As others have pointed out, the first way truncates (rounds down, effectively, in this case) and the second way does not. So if milliseconds is 10999 then the first way gets you 10 and the second gets you 10.999.

What difference this makes in the third line? Well, consider if someDoubleSeconds = 0 and someDouble = 10.5. Then if milliseconds is 10999, your mySeconds could be 10 or could be 10.999, and the result of the third line could be 0 or it could be 1. (since 10/10.5 is less than one, and would be truncated to 0 by the cast to int, and 10.999/10.5 is greater than one, and would be truncated to 1 by the cast to int)

1
krems On

The fisrt one is an integer division, which means that for example if you had

long mySeconds = 1234

after division by 1000 you'll get 1.

The second way will give you an accurate double, which I don't think you want. Will a second and a half fit you?

The third way is a bit complcated due to double rounding to integer. See java lang specification:

A narrowing conversion of a floating-point number to an integral type T takes two steps:

1) In the first step, the floating-point number is converted either to a long, if T is long, or to an int, if T is byte, short, char, or int, as follows:

. If the floating-point number is NaN (§4.2.3), the result of the first step of the conversion is an int or long 0.

. Otherwise, if the floating-point number is not an infinity, the floating-point value is rounded to an integer value V, rounding toward zero using IEEE 754 round-toward-zero mode (§4.2.3).

Then there are two cases:

. If T is long, and this integer value can be represented as a long, then the result of the first step is the long value V.

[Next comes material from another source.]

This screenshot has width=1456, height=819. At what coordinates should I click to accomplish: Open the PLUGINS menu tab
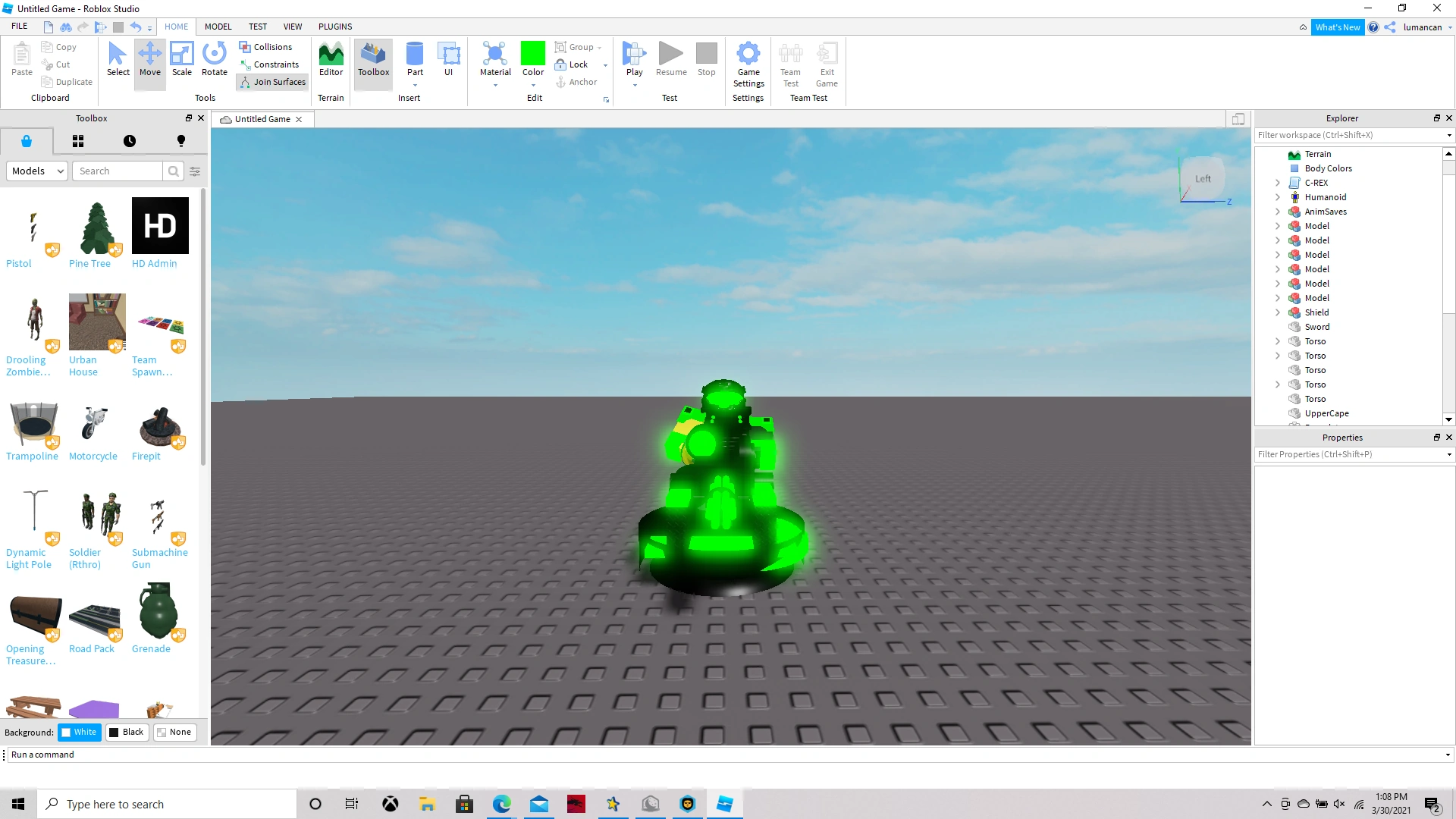click(x=335, y=26)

. Otherwise, if this integer value can be represented as an int, then the result of the first step is the int value V.

. Otherwise, one of the following two cases must be true:

. The value must be too small (a negative value of large magnitude or negative infinity), and the result of the first step is the smallest representable value of type int or long.

. The value must be too large (a positive value of large magnitude or positive infinity), and the result of the first step is the largest representable value of type int or long.

2) In the second step:

. If T is int or long, the result of the conversion is the result of the first step.

. If T is byte, char, or short, the result of the conversion is the result of a narrowing conversion to type T (§5.1.3) of the result of the first step.

BTW There is a good way to convert time units in Java standart library: java.util.concurrent.TimeUnit.